__PROBLEM DESCRIPTION__: Put the lines below, from the one containing "coordinates (550, 209)." through the one containing "center [148, 537].", into a numbered list, leaving out any blank lines.

__PROVIDED DATA__:

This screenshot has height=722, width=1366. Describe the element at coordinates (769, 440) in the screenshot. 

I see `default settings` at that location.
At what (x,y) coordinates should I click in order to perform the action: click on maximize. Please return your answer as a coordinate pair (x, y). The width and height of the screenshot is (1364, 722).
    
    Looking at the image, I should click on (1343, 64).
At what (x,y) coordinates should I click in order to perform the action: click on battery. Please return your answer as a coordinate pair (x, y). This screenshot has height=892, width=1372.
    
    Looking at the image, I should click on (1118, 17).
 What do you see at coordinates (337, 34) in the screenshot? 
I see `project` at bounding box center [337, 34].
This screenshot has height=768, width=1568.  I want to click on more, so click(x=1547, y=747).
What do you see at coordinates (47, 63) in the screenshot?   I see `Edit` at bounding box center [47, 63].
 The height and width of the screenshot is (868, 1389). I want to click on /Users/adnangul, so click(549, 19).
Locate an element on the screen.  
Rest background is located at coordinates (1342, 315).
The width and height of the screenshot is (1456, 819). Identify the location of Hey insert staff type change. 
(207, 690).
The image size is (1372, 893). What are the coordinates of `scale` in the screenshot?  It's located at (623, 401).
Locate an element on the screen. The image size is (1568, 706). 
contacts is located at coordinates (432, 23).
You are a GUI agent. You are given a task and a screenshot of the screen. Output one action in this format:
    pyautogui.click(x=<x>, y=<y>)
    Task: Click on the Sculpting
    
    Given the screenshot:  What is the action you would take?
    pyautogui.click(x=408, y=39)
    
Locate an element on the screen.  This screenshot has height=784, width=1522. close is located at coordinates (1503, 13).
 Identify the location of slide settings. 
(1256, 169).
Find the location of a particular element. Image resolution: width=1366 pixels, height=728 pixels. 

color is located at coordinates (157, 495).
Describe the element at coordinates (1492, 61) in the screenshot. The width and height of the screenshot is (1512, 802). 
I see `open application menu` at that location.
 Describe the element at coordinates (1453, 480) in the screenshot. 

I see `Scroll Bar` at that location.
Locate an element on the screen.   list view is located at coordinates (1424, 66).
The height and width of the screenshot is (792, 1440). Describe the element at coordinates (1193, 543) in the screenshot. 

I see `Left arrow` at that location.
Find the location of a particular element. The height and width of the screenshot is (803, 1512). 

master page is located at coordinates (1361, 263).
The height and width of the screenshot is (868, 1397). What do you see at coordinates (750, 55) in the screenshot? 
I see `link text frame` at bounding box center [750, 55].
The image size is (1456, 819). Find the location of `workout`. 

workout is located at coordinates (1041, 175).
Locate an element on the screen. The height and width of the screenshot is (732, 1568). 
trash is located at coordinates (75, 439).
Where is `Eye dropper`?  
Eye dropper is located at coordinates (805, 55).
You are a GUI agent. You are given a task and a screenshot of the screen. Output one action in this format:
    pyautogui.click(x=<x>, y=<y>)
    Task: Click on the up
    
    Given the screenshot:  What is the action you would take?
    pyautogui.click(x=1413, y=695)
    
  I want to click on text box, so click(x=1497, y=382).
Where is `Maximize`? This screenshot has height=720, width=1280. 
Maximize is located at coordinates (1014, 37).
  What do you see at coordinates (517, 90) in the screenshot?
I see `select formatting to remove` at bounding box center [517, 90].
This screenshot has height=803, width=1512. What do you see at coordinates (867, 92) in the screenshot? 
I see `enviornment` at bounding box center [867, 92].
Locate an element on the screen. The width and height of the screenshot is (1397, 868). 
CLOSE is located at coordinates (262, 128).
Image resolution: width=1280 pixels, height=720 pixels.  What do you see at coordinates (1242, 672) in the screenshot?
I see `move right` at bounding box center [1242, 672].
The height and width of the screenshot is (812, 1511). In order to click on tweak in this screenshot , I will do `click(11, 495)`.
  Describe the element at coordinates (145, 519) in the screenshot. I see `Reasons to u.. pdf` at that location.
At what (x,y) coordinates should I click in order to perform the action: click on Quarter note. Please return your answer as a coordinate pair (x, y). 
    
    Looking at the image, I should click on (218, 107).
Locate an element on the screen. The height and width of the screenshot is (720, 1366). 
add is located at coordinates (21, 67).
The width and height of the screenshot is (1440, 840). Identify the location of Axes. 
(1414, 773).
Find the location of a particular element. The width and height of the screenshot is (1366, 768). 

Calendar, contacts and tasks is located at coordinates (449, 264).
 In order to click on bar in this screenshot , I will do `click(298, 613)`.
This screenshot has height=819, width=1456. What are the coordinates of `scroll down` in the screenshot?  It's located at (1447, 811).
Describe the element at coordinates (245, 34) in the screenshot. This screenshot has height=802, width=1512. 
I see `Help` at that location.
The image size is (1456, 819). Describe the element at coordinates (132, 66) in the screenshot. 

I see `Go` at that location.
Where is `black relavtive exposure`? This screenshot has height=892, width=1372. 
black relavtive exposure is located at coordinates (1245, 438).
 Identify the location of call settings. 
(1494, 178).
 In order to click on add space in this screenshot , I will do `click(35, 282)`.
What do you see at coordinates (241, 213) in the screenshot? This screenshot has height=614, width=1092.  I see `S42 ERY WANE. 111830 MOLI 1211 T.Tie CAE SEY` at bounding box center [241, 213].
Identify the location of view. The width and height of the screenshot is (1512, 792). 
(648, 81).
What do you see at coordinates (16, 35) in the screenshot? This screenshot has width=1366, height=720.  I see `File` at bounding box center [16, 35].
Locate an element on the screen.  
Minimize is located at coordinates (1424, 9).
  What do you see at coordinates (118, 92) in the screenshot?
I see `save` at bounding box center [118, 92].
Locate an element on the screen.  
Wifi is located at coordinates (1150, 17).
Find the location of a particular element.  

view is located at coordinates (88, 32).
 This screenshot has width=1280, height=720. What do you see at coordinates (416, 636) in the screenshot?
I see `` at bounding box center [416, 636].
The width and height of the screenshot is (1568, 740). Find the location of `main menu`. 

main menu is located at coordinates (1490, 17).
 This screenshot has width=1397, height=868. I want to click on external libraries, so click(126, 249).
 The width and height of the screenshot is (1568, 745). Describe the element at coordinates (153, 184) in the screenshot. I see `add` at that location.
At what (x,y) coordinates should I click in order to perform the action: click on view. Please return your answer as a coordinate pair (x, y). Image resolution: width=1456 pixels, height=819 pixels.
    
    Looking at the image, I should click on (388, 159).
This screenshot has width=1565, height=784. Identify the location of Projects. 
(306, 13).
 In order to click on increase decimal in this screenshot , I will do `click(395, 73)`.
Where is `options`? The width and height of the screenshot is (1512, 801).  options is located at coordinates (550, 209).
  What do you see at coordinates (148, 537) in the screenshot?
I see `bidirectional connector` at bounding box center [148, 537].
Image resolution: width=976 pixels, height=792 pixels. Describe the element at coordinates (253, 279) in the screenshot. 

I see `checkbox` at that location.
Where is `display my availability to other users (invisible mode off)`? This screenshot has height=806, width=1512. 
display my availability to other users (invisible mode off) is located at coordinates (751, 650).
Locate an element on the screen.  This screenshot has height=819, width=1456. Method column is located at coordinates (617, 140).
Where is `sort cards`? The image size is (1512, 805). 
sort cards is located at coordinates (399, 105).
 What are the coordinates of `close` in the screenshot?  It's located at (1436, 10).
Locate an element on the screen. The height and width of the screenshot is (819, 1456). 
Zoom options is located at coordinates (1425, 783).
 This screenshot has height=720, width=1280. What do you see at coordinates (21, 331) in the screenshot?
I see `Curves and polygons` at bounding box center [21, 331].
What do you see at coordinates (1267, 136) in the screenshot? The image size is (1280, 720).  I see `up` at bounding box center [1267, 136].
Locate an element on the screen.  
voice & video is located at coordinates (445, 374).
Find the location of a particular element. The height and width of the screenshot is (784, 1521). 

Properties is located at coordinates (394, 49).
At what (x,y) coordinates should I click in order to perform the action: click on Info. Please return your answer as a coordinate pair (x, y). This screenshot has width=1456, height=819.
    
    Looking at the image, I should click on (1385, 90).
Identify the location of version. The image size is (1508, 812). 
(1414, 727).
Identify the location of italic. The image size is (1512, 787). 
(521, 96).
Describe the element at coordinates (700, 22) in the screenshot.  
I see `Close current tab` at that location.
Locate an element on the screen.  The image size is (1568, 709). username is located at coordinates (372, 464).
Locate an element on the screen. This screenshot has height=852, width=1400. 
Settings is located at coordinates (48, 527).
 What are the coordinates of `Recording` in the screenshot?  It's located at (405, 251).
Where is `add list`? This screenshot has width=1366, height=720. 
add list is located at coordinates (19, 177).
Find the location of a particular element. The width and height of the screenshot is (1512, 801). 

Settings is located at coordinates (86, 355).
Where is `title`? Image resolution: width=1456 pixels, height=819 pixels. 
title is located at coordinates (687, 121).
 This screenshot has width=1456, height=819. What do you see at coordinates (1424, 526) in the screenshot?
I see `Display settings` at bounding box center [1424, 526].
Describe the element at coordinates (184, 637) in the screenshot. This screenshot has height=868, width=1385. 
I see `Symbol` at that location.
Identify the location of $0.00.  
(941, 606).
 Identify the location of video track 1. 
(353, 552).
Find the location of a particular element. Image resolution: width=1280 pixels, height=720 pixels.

__RESPONSE__:
1. Where is `options`? The width and height of the screenshot is (1512, 801).  options is located at coordinates (550, 209).
2.   What do you see at coordinates (148, 537) in the screenshot?
3. I see `bidirectional connector` at bounding box center [148, 537].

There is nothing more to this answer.